Database Sharding Explained
More features, active users, and data are collected daily. Your database is slowing your application. Many people don't understand database sharding, which could solve their difficulties. This article explains database sharding, its benefits, including ho
Your app is getting better. It has more features, more active users, and every day it collects more data. Your database is now causing the rest of your application to slow down. Database sharding might be the answer to your problems, but many people don't know what it is and, most importantly, when to use it. In this article, we'll talk about what database sharding is, how it works, and the best ways to use it.
Before we get into that question, it's essential to understand why we shard data stores and the various options you have before you embark on sharding.
When tables get to a specific size, people often feel sharding is a magical solution to all scaling issues. However, I have had tables with billions of rows and didn't see a compelling reason to shard since my usage pattern lent itself well to a single table and didn't see any strong reasons (other than management of such a large table, which in some cases is reason enough) to shard the table.
What is it to shard a database?
Simply put, sharding is a method for distributing data across multiple machines. Sharding becomes especially handy when no single machine can handle the expected workload.
Sharding is an example of horizontal scaling, while vertical scaling is an example of just getting larger and larger machines to support the new workload.
Engineers often get caught up in doing things the most involved way, but keeping things simple early on makes challenging things later on as your application evolves much easier. So if your problem goes away by getting machines with more resources, 9/10, that's the correct answer.
👋🏾 You are reading Architecture Notes! Crave some byte-sized bites of this? Join me on Twitter.
Now that we have discussed the potential server architectures, let us talk about data layout.
You can also partition data in a few ways and move specific tables to their databases, much akin to what you see in microservice architectures, where a particular aspect of your application has its database server. The application is aware of where to look for each. Alternatively, you can store rows of the same table across multiple database nodes, which brings in ideas like sharding keys; more on that later.
More modern databases like Cassandra and others abstract that away from the application logic and its maintained at the database level.
What are my options before sharding?
Like any distributed architecture, database sharding costs money. Setting up shards, keeping the data on each shard up to date, and making sure requests are sent to the right shards is time-consuming and complicated. Before you start sharding, you might want to see if one of these other options will work for you.
Option 1: Do nothing.
The number of times I have been asked if sharding is a good idea without any clear bottleneck or limiting factor like running out of hardware that can support the workload. If it isn't broken, don't fix it.
Option 2: Vertical Scaling
We have eluded to this before just get machines with more resources, adding additional RAM, adding more CPU cores for computationally heavy workloads, and adding additional storage.
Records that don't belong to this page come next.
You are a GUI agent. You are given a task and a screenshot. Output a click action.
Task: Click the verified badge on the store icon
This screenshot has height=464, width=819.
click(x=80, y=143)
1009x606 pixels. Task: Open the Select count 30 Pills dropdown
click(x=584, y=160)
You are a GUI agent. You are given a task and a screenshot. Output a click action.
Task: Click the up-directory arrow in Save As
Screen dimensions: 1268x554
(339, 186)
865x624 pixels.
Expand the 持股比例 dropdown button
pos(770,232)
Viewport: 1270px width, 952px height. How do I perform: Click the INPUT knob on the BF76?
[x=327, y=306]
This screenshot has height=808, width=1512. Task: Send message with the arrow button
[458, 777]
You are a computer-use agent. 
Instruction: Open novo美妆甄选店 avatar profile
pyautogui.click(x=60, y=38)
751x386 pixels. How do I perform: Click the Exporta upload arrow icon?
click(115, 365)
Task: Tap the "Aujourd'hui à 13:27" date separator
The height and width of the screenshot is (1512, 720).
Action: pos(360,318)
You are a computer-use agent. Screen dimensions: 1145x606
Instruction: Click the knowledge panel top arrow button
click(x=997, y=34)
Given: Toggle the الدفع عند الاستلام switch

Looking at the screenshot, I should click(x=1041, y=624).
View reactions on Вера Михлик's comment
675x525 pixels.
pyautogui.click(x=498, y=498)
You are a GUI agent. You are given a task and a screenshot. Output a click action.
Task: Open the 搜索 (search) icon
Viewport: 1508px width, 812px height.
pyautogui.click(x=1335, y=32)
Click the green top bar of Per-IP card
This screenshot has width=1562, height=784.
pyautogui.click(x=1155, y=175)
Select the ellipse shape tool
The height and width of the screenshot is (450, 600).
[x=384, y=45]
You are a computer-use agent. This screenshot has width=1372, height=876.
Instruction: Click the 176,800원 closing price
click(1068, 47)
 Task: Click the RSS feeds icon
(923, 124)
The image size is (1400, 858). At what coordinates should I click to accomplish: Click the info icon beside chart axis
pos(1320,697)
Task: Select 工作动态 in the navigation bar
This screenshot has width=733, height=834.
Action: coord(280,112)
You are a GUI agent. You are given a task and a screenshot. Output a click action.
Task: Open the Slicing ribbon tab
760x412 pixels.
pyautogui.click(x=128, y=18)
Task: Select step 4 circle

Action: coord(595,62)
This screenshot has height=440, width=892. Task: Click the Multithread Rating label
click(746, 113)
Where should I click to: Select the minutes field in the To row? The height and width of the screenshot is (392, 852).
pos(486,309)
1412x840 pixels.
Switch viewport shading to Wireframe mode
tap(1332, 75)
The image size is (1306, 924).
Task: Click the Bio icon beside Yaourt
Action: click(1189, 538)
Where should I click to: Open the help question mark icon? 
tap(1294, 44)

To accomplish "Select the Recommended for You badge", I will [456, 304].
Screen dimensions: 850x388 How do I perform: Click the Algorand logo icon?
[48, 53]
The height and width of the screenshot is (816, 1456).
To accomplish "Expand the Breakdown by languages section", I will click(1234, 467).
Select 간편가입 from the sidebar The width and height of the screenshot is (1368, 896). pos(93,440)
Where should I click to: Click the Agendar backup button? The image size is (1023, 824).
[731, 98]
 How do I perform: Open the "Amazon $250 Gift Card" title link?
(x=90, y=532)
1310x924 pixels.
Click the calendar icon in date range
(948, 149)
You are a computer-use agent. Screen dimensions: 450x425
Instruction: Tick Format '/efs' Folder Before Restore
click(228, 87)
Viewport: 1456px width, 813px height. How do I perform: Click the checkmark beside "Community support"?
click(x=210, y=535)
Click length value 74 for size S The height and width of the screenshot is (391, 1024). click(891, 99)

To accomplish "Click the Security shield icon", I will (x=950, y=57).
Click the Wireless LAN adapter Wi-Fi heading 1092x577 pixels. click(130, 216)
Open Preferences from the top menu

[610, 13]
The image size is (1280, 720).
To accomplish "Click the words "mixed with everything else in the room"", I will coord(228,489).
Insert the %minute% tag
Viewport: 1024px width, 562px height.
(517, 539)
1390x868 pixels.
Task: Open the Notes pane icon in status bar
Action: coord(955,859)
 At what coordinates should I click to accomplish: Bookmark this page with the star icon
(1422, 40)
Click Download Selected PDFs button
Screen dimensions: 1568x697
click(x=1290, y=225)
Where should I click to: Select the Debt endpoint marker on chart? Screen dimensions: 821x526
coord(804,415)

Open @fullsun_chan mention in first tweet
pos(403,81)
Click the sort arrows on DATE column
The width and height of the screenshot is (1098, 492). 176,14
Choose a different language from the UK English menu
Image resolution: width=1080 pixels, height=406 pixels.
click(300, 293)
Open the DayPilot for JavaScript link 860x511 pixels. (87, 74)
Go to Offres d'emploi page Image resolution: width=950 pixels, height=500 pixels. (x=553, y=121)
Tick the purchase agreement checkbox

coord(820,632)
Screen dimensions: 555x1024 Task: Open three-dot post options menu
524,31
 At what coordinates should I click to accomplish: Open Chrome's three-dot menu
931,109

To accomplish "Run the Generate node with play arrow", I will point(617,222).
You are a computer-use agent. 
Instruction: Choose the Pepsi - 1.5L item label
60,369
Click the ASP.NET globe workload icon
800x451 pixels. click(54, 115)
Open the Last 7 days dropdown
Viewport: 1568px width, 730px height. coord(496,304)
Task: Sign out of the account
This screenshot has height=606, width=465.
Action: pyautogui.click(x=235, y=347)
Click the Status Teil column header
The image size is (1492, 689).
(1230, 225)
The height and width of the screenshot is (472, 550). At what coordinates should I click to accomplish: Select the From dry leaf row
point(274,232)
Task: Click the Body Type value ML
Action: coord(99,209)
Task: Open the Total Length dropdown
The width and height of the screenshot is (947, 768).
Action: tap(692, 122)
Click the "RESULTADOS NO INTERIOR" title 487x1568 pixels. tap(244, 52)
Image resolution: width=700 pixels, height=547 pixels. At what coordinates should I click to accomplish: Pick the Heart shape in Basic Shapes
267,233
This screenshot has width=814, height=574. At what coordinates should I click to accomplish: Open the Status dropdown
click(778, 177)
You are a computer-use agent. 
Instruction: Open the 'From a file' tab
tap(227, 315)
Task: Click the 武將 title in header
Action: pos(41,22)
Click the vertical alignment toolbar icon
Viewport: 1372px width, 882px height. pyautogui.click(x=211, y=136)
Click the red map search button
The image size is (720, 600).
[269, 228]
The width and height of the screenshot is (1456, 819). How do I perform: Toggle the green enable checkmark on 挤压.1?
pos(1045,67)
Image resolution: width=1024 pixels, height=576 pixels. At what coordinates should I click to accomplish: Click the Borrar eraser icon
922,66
These are all options that don't require redesign of both your application and databases architectures. Other eventual limits, such as bandwidth (network or internal to the system), can also force you into sharding.
Option 3: Replication
If most of what you do with your data is to read it, replication can make it more available and speed up how fast you can read it. This can help you avoid some of the complexity of database sharding. Read performance can be improved by making more copies of the database. Assuming you have already supplemented with caches of course. This can be done through load balancing or by routing queries based on where they are in the world. But replication makes write-heavy workloads harder to handle because each write must be copied to every node. This can vary depending on the datastore some of them do it asynchronously while others might delay the initial write to ensure its been replicated.
WAL
A WAL (write ahead log) is an extra structure on the disc that can only be added to. Before the changes are written to the database, they are first written to the log, this log must be on durable storage. It is used to recover from crashes and lost transactions. This log is also used to support replication in certain databases like PostgreSQL and MySQL.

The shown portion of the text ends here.